Directions for this task: All entries need to be written out verbatim, with pictures omitted.

Records from a dataset:
--
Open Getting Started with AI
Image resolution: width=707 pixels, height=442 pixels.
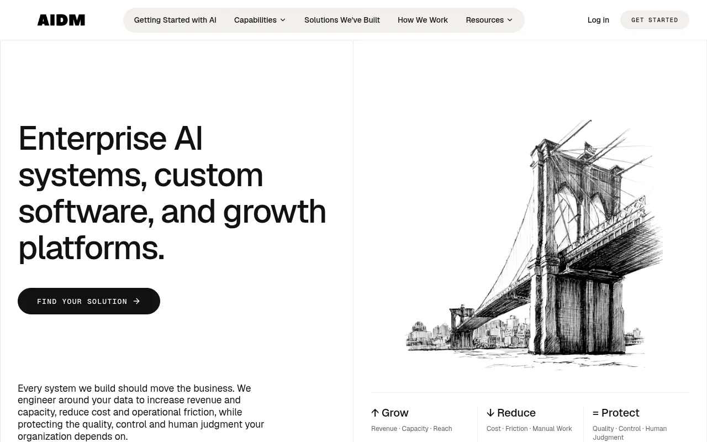[175, 20]
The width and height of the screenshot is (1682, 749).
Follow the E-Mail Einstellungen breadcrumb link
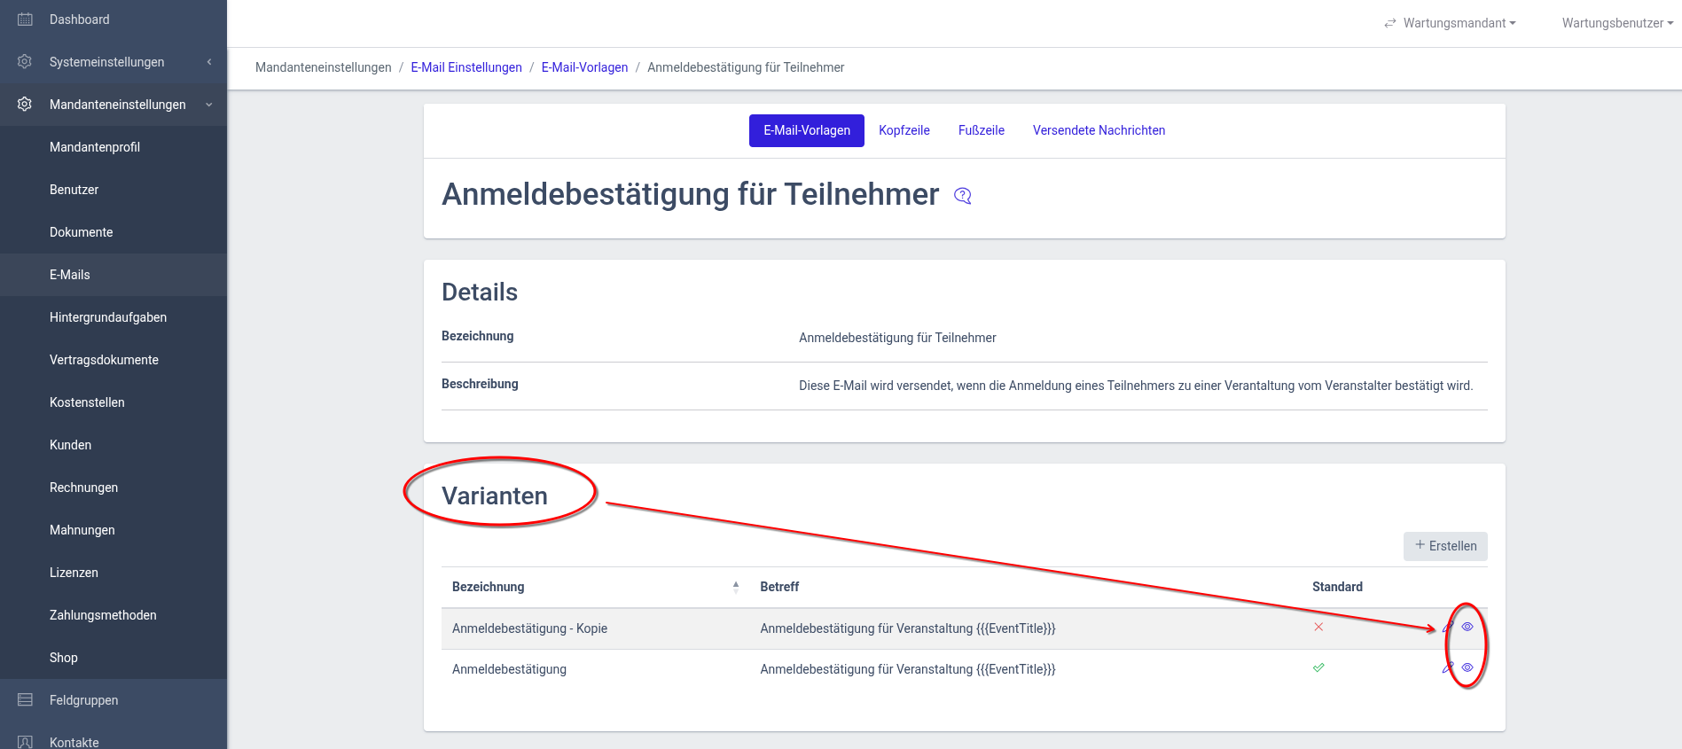466,67
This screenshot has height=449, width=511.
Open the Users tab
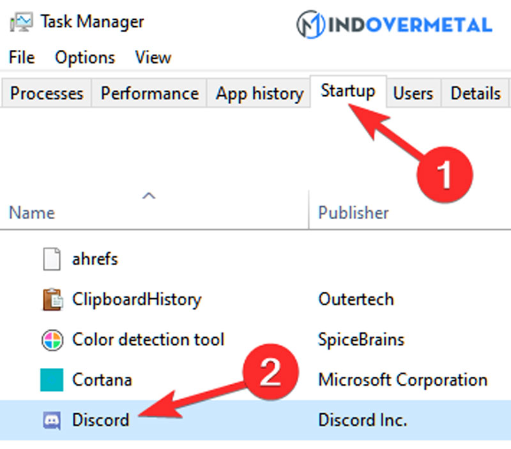click(x=413, y=93)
--
Your response:
Open Getting Started with AI
Image resolution: width=707 pixels, height=442 pixels.
[175, 20]
The width and height of the screenshot is (1682, 749).
Follow the E-Mail Einstellungen breadcrumb link
466,67
This screenshot has height=449, width=511.
Open the Users tab
click(x=413, y=93)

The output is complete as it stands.